• _Objective_
Add 62 to every coordinate in the answers of the data, from the line containing "Click the envelope icon for 電子郵件" through the end of the data. Write those lines out again in full, keeping the requests but leaving out the pictures.

[Pointing data for screenshots and pages]
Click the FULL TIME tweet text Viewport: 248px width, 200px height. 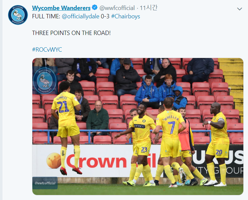click(x=46, y=16)
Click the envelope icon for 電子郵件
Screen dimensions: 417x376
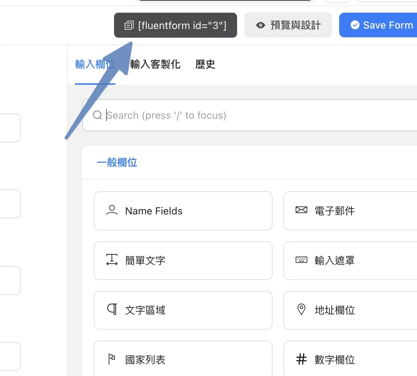click(x=301, y=210)
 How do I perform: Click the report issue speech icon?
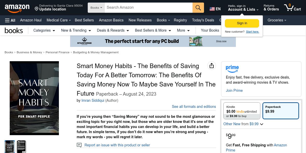[79, 145]
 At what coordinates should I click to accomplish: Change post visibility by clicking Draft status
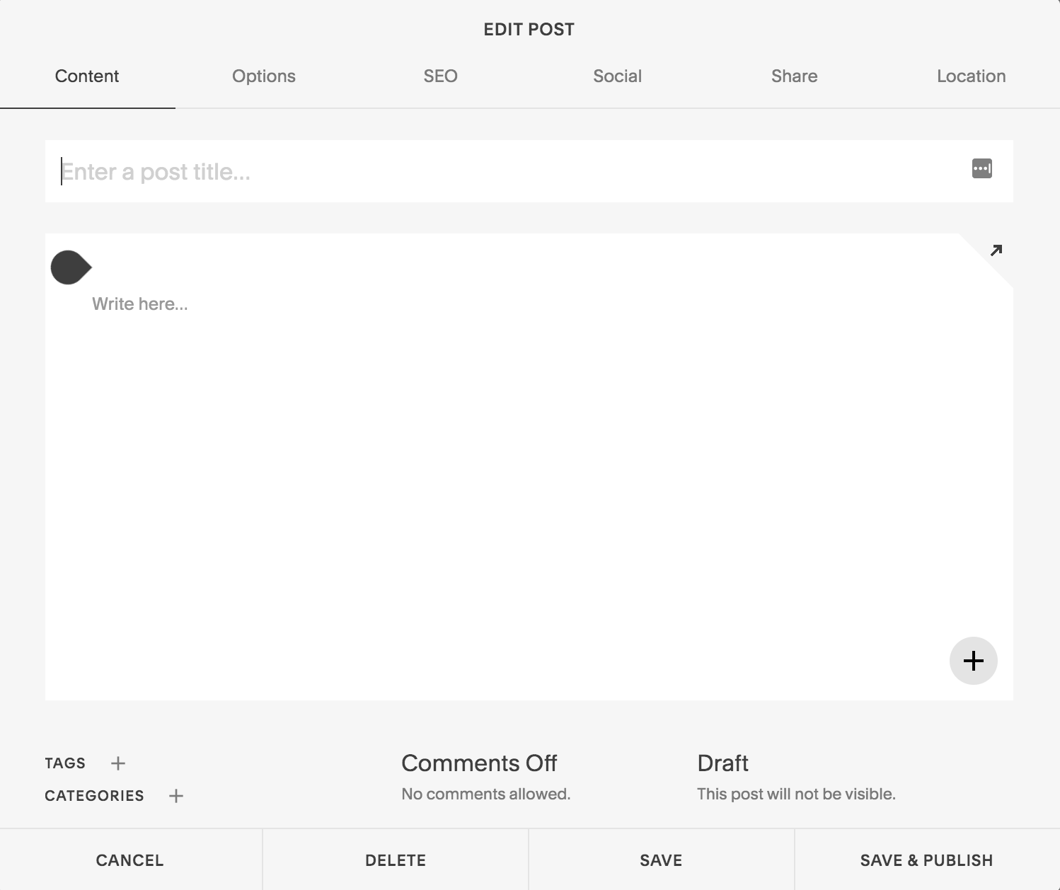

• _Exercise answer_
Click the envelope icon for 電子郵件
Screen dimensions: 417x376
click(x=363, y=272)
 How do I perform: Click the report issue speech icon?
[141, 207]
 At what coordinates should I click to accomplish: Change post visibility by clicking Draft status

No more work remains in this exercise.